• _DATA SHOWN_:
▼
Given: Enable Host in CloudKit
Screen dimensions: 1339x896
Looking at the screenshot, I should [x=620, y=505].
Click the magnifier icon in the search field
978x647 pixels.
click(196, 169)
▲
• _WHAT IS NEEDED_: Can you give all of the lines above back word for word, without changing anything?

• _ANSWER BELOW_:
Given: Enable Host in CloudKit
Screen dimensions: 1339x896
Looking at the screenshot, I should [x=620, y=505].
Click the magnifier icon in the search field
978x647 pixels.
click(196, 169)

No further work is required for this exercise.